SAMUELS: All are called to share their gifts of culture for evangelization
May 14, 2024
“Reclaim our roots and shoulder our responsibility. Proclaim our faith and take an active part in building up the Church that is ever ancient and ever new with its multicultural identity,” states the Pastoral Letter: “What We Have Seen and Heard.”
Forty years ago, the U.S. bishops acknowledged that faith and culture play an important role in the evangelization mandate of the Church. As an African American Catholic priest and pastor, I must acknowledge that my own unique cultural background brings another layer to the experience of evangelization in the Church. “What We Have Seen and Heard” acknowledges the importance of cultural heritage.
On Sept. 9, 1984, the then 10 African American bishops of the U.S. published the document “What We Have Seen and Heard.” This pastoral document has served as a witness and mandate to the Church community. The bishops sought to explain that the work of evangelization is both a call and a response; it is not only preaching but witnessing.
On this 40th anniversary of the pastoral letter, we are called to celebrate the importance of this document because this was the first special call to the African American community to use their unique talents, skills and culture in the Church to evangelize the people of God.
The Bishop of Memphis, Bishop Terry Steib, one of the original authors of the pastoral letter, stated at the National Black Catholic Congress, “We are called to rediscover this document, to help us move forward in using our gifts of culture for evangelization.”

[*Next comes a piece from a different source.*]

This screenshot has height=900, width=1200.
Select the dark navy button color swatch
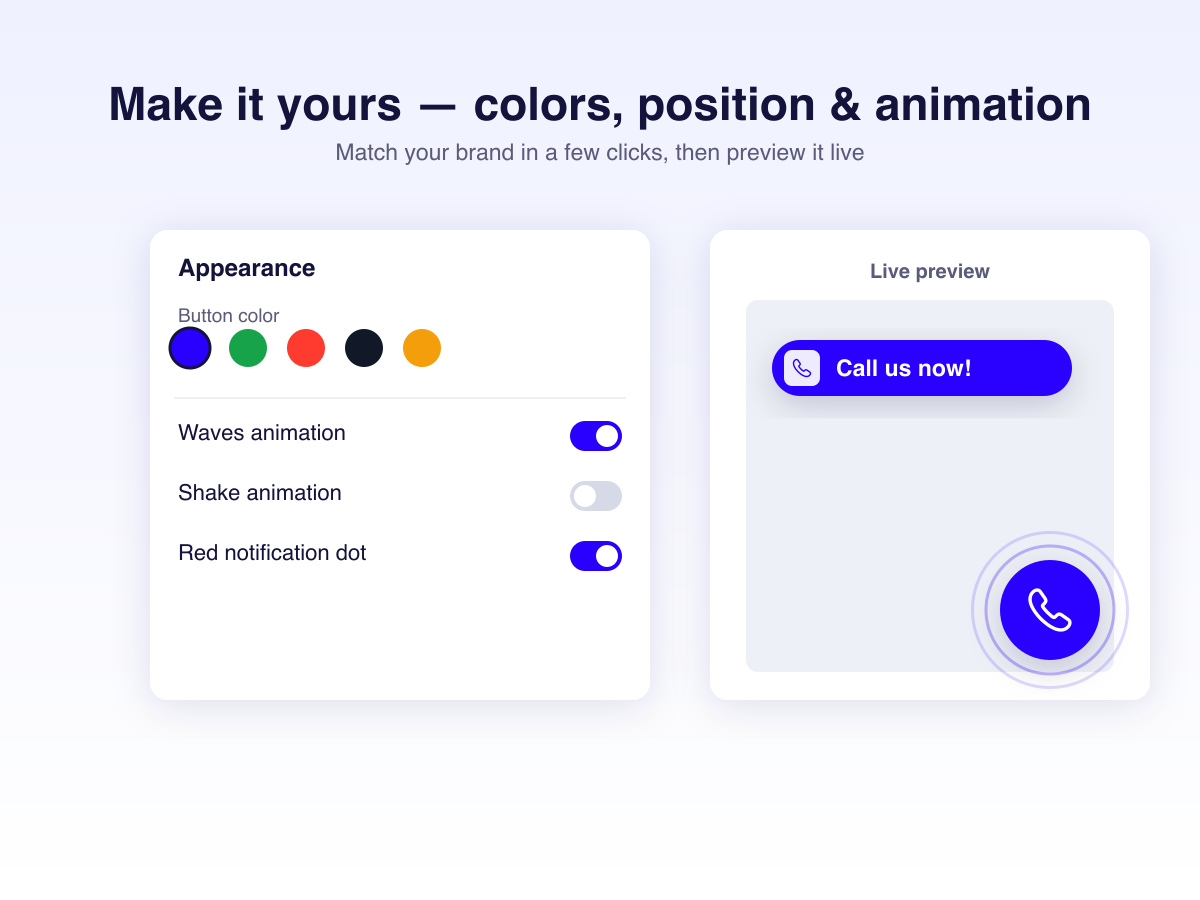click(x=364, y=348)
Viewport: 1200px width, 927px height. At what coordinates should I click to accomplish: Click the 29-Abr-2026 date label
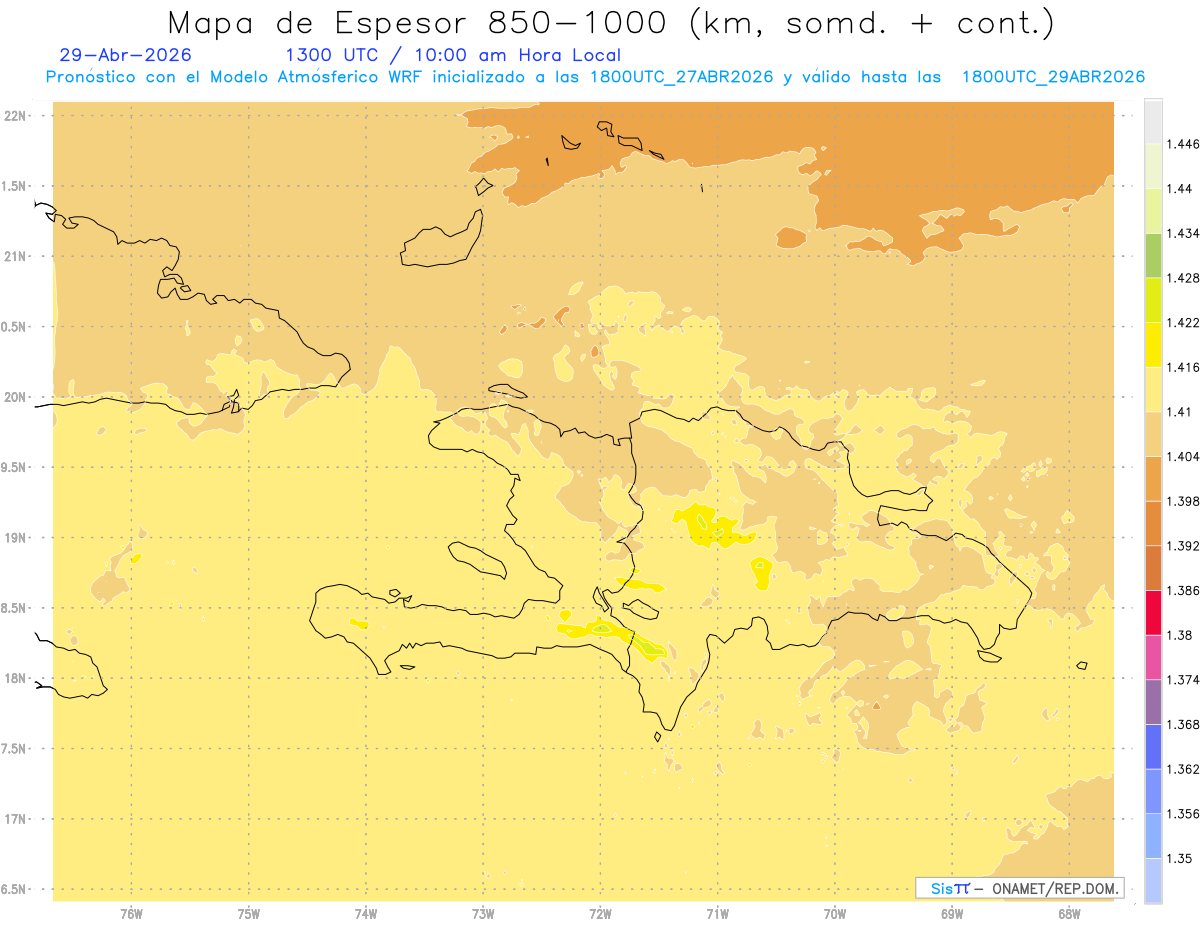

The bishops in the document stated: “Evangelization is both a call and response. Evangelization means not only preaching but witnessing; not only conversation but renewal; not only entry into a community but the building up of the community; not only hearing the Word but sharing it.”
The pastoral letter calls us all to use the shared gifts rooted in our cultural heritage. The bishops call the community to use gifts of our Black culture and faith and the gift of our Blackness informed by faith to build up the Church.
The pastoral letter mandates that we, as evangelizers, are called to use our gift of Scripture. Even when our ancestors were forbidden to read at one time, our ancestors used the Scriptures to continue to know that God takes care of His people. Scripture was always part of our roots, and the good news of the Gospel was heard and gave hope amid despair, and the clarion calls to fight for freedom.
The document goes to state: “If the message of evangelization is the good news about Jesus, then we must react with joy. Such is the gift that Jesus passed on to us.”
Our cultural gifts, our spirituality and our authentic faith all go to evangelizing the Church. Now is the time to know that our rich culture within the Catholic Church elevates our joy of the Gospel. May my joy be yours and may your joy be complete.
The Pastoral Letter “What We Have Seen and Heard” can be found on the USCCB website. †
Father Reginald Samuels is the vicar for Catholics of African Descent and pastor of St. Hyacinth Catholic Church in Deer Park.